Despite the fact that Zevon came from the same California scene that brought us such luminaries of dreck as The Eagles and Jackson Browne, he was cut from a completely different cloth. Zevon had dark, satiric undertones running through most of his work, and although his 1976 album Warren Zevon was produced by Browne, even slick production couldn’t hide the intelligence, sarcasm, and wit of the subject matter. He wrote a number of songs that are better known as hits by other artists (“Poor, Poor Pitiful Me,” by Linda Ronstadt, for example), and had a number of songs, such as “Werewolves of London” and “Lawyers, Guns, and Money,” that became staples of FM radio. His first three major label albums (which doesn’t include his debut album in 1969, which he thought little of) — Warren Zevon, Excitable Boy, and Bad Luck Streak in Dancing School — are all excellent.

Sidelined through the mid-’80s by dealing with his alcoholism, he came back strong in 1987 with the great, hard-rocking Sentimental Hygiene. It remains one of his best albums, with some of his strongest songwriting, great singing, and excellent musical backing throughout from Peter Buck, Mike Mills, and Bill Berry of R.E.M. The rest of his career was filled with both good and second-rate albums, all the while being mostly ignored by the music-buying public (including myself, to be honest about it . . . after 1989’s Transverse City, I stopped noticing when his new albums came out). And then, in 2002, he was diagnosed with mesothelioma, a rare form of cancer usually related to contact with asbestos — he was inoperable by the time of his diagnosis, and he refused treatment that would have incapacitated him, preferring instead to live the rest of his life with dignity. He recorded one final (and very good) album, The Wind, that was released in late August of 2003, one year after his diagnosis, and within 2 weeks of its release, he passed away.

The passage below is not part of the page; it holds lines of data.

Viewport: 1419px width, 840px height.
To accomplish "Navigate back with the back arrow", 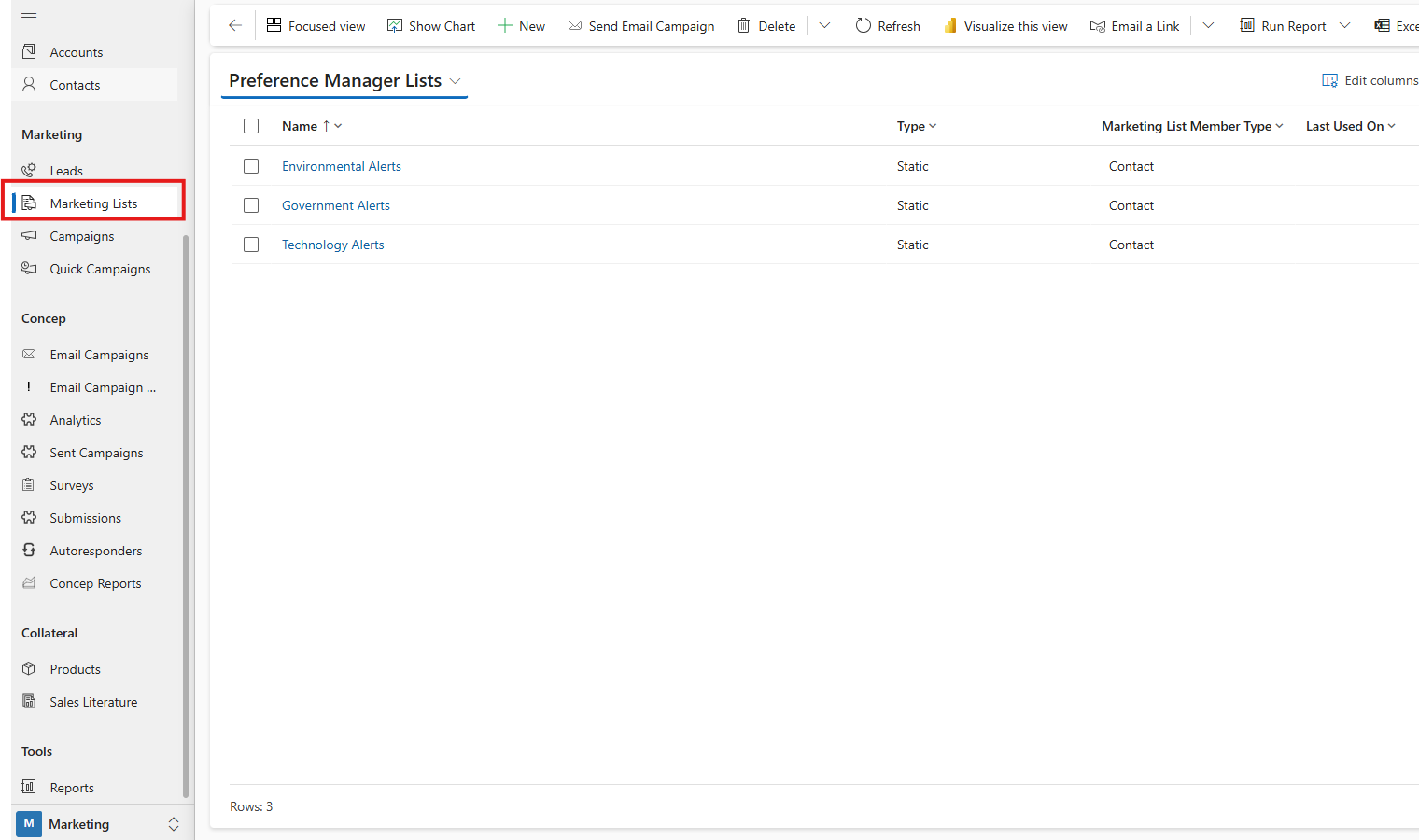I will coord(233,25).
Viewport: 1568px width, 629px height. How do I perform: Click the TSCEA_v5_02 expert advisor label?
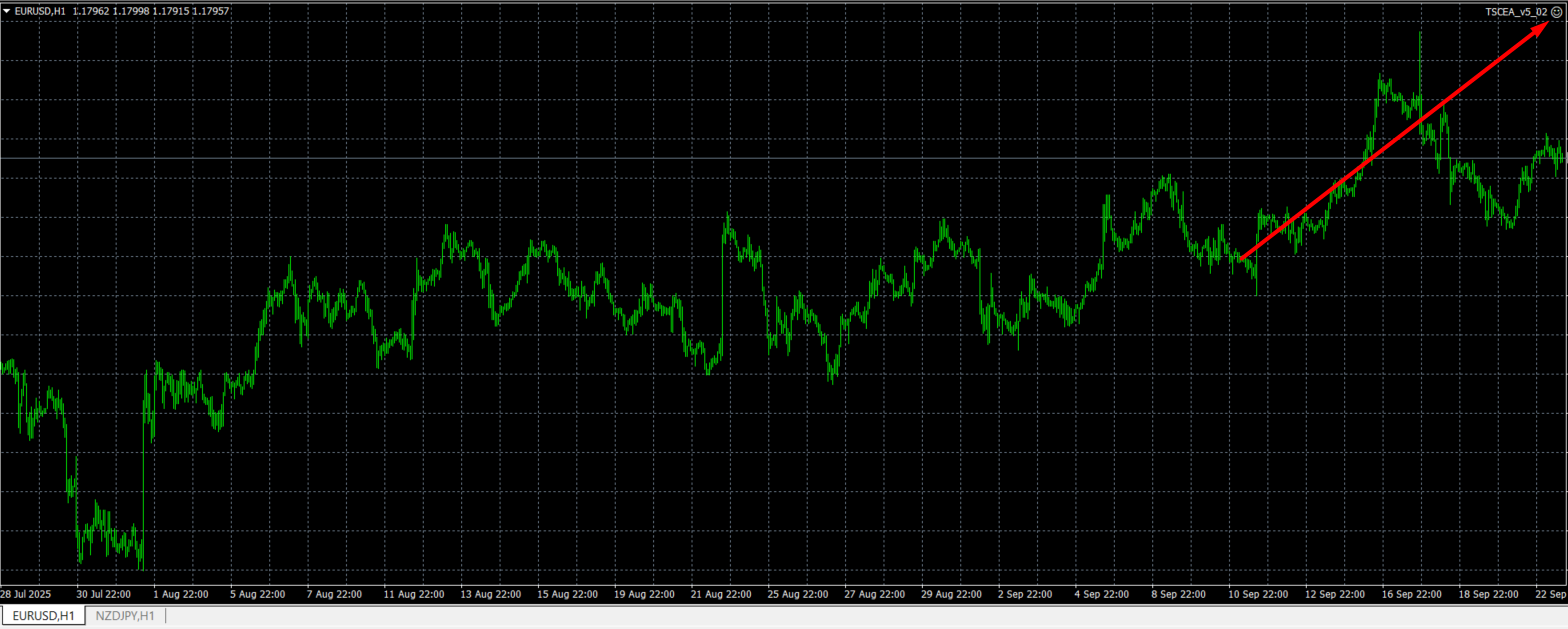pyautogui.click(x=1516, y=11)
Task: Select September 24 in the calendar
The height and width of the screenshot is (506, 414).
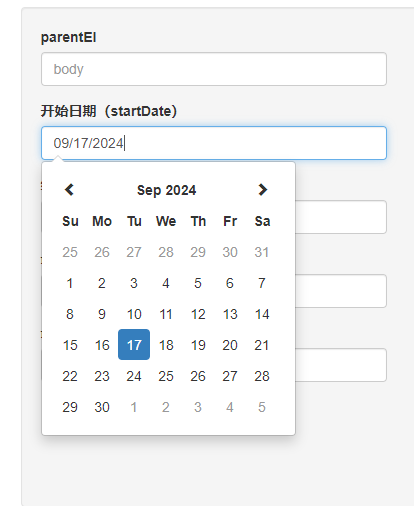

The final song on the album was “Keep Me in Your Heart.” Considering all that he went through in that final year, it’s a fitting end to a career full of great music, and anyone who appreciates his music will certainly do just as he asks in the song. Knowing that his own end was near, the song’s lyrics are especially heartbreaking:

Sometimes when you’re doing simple things around the house
Maybe you’ll think of me and smile
You know I’m tied to you like the buttons on your blouse
Keep me in your heart for awhile

These wheels keep turning but they’re running out of steam
Keep me in your heart for awhile

2 Comments

  1. Judy K says:

    Dave, how do you find out all this information about artists? It’s amazing. These lyrics are indeed heartbreaking. Watching all the footage of 9/11 and thinking of my own dad’s short battle with cancer makes me wonder how many other people would express these same thoughts if they only had the chance or the words. I need a tissue.

    1. Dave Gershman says:

      The song stirs up a lot of feelings, and you’re not alone in those who can’t hear it without getting at least a bit choked up. And I agree, it’s the fortunate few who can express those types of feelings eloquently…and have the opportunity to get that out to other people.

      As for my information, I apparently have a large part of my brain reserved for what some (e.g., my wife) might consider useless music-related facts — but of course I do a bit of fact-checking on the Internet as well to confirm details that I don’t feel certain about.